Oltre 1.400 spazzacamini hanno attraversato questa mattina il centro storico di Santa Maria Maggiore, in Valle Vigezzo, per la grande sfilata internazionale del Raduno Internazionale dello Spazzacamino. Migliaia di persone hanno raggiunto il paese per assistere all’appuntamento centrale della 43ª edizione della manifestazione.
Il corteo ha preso il via alle 10, con i partecipanti in abiti da lavoro, gli attrezzi del mestiere e i volti anneriti dalla fuliggine. Tra le presenze più riconoscibili quella della delegazione olandese, che ha sfilato con la tradizionale divisa bianca. L’iniziativa ha riportato nelle vie del paese simboli e gesti legati a un’attività che per lungo tempo ha caratterizzato la storia della valle.
Delegazioni e musica lungo il percorso
Ad aprire la sfilata è stato il Gruppo Folkloristico Frustatori di Ferno, in provincia di Varese. Subito dopo hanno percorso il centro le numerose delegazioni internazionali, accompagnate da gruppi in costume tradizionale e bande musicali. Tra le novità dell’edizione 2026 figurano le rappresentanze di Macedonia del Nord e Montenegro, alla loro prima partecipazione al raduno vigezzino.
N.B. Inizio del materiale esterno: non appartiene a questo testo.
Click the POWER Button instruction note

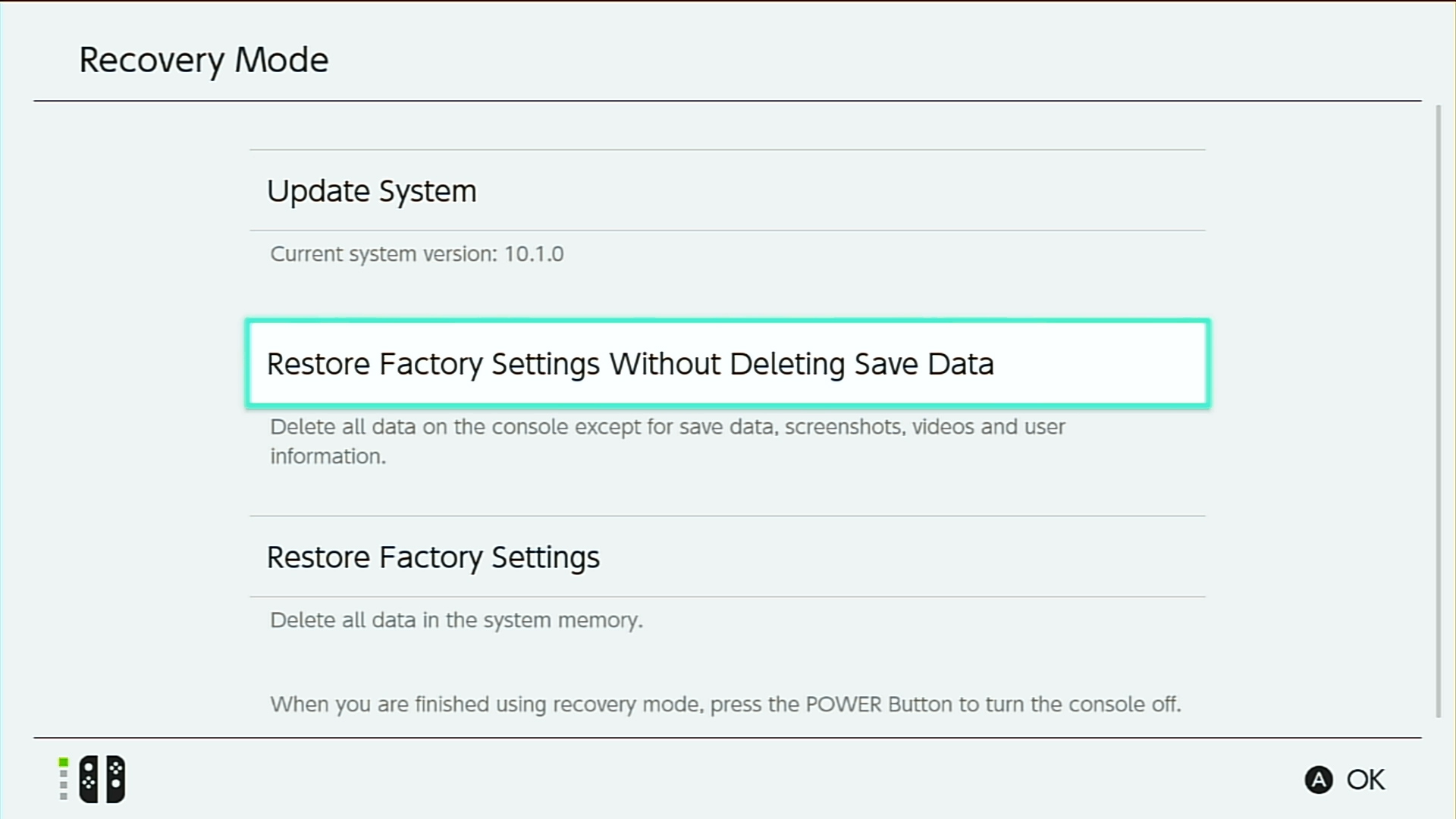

Non erano invece presenti, come già accaduto negli ultimi anni, i gruppi provenienti da Ucraina, Russia e dai Paesi confinanti con le aree interessate dalla guerra. Il passaggio delle delegazioni davanti al pubblico ha animato un paese gremito di visitatori, arrivati per uno degli appuntamenti turistici più rilevanti dell’anno in Valle Vigezzo.
Nel corso della mattinata è tornato a riecheggiare anche il Taròm, l’antico gergo degli spazzacamini, considerato una testimonianza della storia professionale e sociale della valle. Alla sfilata hanno partecipato inoltre i Giovani Musicisti Ossolani della Gmo, diretti dal maestro Alberto Lanza.
La rievocazione in piazza
La formazione musicale sarà nuovamente protagonista nel pomeriggio, con un concerto in programma alle 16 nel parco di Villa Antonia. La manifestazione si è conclusa in piazza Santa Maria con la tradizionale rievocazione della pulitura dei camini, uno dei momenti simbolo del raduno.
La scena ha richiamato le origini del mestiere e il legame con la storia degli spazzacamini vigezzini, riportando al centro della manifestazione le tecniche e gli strumenti che un tempo accompagnavano il lavoro quotidiano nelle case e nei paesi della valle.